● Try it:
Type out every line of the data again, exactly.

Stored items
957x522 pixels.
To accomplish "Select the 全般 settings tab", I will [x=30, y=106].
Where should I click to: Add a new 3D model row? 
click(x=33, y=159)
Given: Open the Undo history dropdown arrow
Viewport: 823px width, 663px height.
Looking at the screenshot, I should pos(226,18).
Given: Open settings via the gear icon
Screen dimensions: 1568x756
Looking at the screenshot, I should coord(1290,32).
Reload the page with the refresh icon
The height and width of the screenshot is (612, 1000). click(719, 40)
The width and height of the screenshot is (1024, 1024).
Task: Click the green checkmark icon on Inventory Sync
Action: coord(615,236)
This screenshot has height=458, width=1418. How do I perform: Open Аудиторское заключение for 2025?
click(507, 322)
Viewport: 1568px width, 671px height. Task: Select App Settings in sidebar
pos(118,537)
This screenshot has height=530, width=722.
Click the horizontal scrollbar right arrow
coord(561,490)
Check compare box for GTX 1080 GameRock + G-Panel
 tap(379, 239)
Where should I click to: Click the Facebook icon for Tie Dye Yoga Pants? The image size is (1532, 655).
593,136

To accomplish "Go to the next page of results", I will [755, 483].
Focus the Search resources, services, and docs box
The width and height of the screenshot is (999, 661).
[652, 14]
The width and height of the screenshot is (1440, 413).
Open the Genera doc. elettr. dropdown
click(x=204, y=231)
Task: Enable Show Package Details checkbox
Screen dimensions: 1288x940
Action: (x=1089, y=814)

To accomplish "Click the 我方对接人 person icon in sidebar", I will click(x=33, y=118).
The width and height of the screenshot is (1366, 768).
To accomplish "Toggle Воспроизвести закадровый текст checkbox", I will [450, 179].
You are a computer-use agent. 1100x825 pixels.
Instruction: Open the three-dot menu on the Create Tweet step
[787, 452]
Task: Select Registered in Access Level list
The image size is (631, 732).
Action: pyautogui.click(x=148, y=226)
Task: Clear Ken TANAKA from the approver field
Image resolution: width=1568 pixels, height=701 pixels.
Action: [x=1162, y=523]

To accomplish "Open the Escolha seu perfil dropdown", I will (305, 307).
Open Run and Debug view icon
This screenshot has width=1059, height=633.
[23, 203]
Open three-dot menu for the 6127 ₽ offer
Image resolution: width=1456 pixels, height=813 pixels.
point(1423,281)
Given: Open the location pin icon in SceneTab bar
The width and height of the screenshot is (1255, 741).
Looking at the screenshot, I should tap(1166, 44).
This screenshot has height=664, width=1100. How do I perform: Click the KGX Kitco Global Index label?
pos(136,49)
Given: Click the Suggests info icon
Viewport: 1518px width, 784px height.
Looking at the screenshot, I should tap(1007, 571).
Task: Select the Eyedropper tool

● Exercise answer:
957x522 pixels.
To accomplish "Select the 全般 settings tab", I will [x=30, y=106].
Where should I click to: Add a new 3D model row? 
click(x=33, y=159)
Given: Open the Undo history dropdown arrow
Viewport: 823px width, 663px height.
Looking at the screenshot, I should pos(226,18).
Given: Open settings via the gear icon
Screen dimensions: 1568x756
Looking at the screenshot, I should coord(1290,32).
Reload the page with the refresh icon
The height and width of the screenshot is (612, 1000). click(719, 40)
The width and height of the screenshot is (1024, 1024).
Task: Click the green checkmark icon on Inventory Sync
Action: coord(615,236)
This screenshot has height=458, width=1418. How do I perform: Open Аудиторское заключение for 2025?
click(507, 322)
Viewport: 1568px width, 671px height. Task: Select App Settings in sidebar
pos(118,537)
This screenshot has height=530, width=722.
Click the horizontal scrollbar right arrow
coord(561,490)
Check compare box for GTX 1080 GameRock + G-Panel
 tap(379, 239)
Where should I click to: Click the Facebook icon for Tie Dye Yoga Pants? The image size is (1532, 655).
593,136

To accomplish "Go to the next page of results", I will [755, 483].
Focus the Search resources, services, and docs box
The width and height of the screenshot is (999, 661).
[652, 14]
The width and height of the screenshot is (1440, 413).
Open the Genera doc. elettr. dropdown
click(x=204, y=231)
Task: Enable Show Package Details checkbox
Screen dimensions: 1288x940
Action: (x=1089, y=814)

To accomplish "Click the 我方对接人 person icon in sidebar", I will click(x=33, y=118).
The width and height of the screenshot is (1366, 768).
To accomplish "Toggle Воспроизвести закадровый текст checkbox", I will [450, 179].
You are a computer-use agent. 1100x825 pixels.
Instruction: Open the three-dot menu on the Create Tweet step
[787, 452]
Task: Select Registered in Access Level list
The image size is (631, 732).
Action: pyautogui.click(x=148, y=226)
Task: Clear Ken TANAKA from the approver field
Image resolution: width=1568 pixels, height=701 pixels.
Action: [x=1162, y=523]

To accomplish "Open the Escolha seu perfil dropdown", I will (305, 307).
Open Run and Debug view icon
This screenshot has width=1059, height=633.
[23, 203]
Open three-dot menu for the 6127 ₽ offer
Image resolution: width=1456 pixels, height=813 pixels.
point(1423,281)
Given: Open the location pin icon in SceneTab bar
The width and height of the screenshot is (1255, 741).
Looking at the screenshot, I should tap(1166, 44).
This screenshot has height=664, width=1100. How do I perform: Click the KGX Kitco Global Index label?
pos(136,49)
Given: Click the Suggests info icon
Viewport: 1518px width, 784px height.
Looking at the screenshot, I should tap(1007, 571).
Task: Select the Eyedropper tool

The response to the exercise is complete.